▶ _TASK ITEM_
Could you repeat word for word only the lines from the one containing "has height=735, width=1407." to the last line of the data below?

Collected data:
============================================================

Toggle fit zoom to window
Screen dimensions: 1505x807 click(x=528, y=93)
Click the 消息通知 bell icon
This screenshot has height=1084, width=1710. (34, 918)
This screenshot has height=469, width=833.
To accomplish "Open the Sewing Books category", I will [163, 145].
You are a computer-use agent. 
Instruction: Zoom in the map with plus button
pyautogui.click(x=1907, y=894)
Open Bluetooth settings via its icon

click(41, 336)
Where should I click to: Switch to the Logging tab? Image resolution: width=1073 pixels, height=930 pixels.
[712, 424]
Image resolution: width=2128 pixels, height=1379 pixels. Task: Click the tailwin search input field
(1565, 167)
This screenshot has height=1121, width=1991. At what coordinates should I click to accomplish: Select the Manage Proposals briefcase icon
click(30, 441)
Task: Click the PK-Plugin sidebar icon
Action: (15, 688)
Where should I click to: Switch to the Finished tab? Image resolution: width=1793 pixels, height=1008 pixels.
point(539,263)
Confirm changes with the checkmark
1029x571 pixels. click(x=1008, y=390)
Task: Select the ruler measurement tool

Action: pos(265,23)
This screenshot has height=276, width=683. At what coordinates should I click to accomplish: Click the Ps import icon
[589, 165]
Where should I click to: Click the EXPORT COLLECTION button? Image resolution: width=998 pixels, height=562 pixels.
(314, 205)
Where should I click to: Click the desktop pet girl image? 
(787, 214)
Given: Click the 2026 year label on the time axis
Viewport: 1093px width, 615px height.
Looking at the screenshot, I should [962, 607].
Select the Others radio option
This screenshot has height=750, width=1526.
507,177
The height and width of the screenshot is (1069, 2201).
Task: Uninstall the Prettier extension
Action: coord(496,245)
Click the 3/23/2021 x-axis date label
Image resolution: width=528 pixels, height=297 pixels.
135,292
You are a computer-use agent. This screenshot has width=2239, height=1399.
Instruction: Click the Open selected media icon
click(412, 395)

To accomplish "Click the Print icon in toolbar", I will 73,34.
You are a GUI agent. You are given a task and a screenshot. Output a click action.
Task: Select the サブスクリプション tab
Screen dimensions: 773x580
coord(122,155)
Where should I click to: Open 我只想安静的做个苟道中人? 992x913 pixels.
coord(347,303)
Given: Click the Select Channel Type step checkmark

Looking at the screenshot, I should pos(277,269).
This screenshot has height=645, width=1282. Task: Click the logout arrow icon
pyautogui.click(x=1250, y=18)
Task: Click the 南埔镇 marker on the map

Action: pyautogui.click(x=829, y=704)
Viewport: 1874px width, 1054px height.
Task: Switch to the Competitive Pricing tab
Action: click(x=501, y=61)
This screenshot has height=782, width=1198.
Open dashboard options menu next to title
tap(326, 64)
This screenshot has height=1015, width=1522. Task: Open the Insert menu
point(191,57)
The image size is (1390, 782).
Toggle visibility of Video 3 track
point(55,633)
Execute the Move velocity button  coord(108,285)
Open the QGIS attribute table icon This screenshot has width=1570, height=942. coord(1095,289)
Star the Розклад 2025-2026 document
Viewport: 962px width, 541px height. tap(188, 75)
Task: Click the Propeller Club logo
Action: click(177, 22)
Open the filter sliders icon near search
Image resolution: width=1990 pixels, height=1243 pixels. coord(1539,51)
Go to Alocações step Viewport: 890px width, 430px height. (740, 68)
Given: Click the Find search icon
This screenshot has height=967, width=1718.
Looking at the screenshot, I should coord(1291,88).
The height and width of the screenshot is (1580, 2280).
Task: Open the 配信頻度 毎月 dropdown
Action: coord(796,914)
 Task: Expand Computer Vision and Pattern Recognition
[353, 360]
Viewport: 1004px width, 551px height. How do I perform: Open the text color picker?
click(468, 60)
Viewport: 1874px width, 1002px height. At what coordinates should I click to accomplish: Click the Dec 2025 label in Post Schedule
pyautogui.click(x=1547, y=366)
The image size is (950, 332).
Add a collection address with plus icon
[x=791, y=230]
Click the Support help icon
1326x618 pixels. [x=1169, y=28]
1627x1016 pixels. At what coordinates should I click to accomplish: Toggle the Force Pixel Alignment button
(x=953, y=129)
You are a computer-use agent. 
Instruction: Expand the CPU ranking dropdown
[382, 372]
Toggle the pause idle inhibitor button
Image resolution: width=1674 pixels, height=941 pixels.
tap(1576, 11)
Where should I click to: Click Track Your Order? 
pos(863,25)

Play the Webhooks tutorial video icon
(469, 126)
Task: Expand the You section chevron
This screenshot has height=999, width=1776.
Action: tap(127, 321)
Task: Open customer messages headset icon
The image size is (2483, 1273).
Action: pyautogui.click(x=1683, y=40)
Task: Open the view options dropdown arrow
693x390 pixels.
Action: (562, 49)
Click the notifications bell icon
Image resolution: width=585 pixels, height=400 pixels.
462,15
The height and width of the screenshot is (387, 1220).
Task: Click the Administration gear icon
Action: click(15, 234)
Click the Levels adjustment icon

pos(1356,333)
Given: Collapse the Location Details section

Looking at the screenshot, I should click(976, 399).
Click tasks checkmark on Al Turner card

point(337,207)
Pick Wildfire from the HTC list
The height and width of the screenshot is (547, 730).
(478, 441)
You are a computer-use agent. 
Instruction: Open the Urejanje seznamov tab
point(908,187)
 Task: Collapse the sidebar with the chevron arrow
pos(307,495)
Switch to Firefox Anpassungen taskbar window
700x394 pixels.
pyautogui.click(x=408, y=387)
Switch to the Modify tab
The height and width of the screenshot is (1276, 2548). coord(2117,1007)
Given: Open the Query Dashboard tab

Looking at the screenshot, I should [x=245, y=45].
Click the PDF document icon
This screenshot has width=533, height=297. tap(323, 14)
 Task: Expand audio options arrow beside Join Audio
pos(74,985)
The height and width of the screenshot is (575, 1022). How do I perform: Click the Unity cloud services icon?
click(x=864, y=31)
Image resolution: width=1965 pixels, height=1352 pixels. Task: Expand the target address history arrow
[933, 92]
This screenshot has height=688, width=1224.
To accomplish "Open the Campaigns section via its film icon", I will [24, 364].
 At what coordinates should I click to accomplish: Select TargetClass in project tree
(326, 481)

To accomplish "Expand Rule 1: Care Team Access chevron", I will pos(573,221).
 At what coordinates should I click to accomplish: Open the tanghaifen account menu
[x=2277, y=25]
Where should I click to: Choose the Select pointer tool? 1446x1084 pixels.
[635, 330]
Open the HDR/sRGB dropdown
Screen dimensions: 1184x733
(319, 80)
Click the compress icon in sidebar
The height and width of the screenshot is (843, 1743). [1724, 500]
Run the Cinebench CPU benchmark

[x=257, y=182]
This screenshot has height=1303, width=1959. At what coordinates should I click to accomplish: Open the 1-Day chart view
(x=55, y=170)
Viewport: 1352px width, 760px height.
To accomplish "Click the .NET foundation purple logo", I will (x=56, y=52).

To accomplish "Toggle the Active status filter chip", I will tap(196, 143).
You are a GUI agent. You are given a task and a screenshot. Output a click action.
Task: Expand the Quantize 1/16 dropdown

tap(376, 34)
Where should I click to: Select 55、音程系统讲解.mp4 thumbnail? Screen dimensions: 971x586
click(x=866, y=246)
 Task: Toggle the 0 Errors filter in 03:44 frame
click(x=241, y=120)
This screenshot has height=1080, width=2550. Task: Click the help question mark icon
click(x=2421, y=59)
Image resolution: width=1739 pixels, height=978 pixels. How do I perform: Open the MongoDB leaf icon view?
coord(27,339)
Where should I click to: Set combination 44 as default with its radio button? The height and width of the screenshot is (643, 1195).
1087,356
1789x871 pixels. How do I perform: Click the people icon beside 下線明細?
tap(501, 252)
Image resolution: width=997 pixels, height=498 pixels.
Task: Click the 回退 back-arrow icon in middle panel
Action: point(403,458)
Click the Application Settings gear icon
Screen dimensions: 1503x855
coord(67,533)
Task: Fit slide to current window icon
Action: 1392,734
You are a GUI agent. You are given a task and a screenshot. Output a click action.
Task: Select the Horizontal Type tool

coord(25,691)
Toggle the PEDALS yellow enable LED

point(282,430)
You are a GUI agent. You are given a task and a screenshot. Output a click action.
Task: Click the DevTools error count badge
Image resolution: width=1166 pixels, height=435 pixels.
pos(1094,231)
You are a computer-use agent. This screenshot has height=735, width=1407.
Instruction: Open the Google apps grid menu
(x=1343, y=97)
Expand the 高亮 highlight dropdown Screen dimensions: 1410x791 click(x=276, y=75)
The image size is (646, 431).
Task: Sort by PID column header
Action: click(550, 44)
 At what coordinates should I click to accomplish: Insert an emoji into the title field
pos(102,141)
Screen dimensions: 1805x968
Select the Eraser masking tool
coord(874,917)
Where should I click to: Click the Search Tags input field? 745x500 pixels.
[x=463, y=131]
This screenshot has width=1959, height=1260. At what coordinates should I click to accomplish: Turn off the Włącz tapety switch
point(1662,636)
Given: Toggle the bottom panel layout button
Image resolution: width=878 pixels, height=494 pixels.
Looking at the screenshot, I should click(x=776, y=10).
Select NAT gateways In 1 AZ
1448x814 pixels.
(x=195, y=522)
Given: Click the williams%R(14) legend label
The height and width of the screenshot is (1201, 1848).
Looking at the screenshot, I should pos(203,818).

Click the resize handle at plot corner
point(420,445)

============================================================

▶ _WORKED SOLUTION_
You are a computer-use agent. This screenshot has height=735, width=1407.
Instruction: Open the Google apps grid menu
(x=1343, y=97)
Expand the 高亮 highlight dropdown Screen dimensions: 1410x791 click(x=276, y=75)
The image size is (646, 431).
Task: Sort by PID column header
Action: click(550, 44)
 At what coordinates should I click to accomplish: Insert an emoji into the title field
pos(102,141)
Screen dimensions: 1805x968
Select the Eraser masking tool
coord(874,917)
Where should I click to: Click the Search Tags input field? 745x500 pixels.
[x=463, y=131]
This screenshot has width=1959, height=1260. At what coordinates should I click to accomplish: Turn off the Włącz tapety switch
point(1662,636)
Given: Toggle the bottom panel layout button
Image resolution: width=878 pixels, height=494 pixels.
Looking at the screenshot, I should click(x=776, y=10).
Select NAT gateways In 1 AZ
1448x814 pixels.
(x=195, y=522)
Given: Click the williams%R(14) legend label
The height and width of the screenshot is (1201, 1848).
Looking at the screenshot, I should pos(203,818).

Click the resize handle at plot corner
point(420,445)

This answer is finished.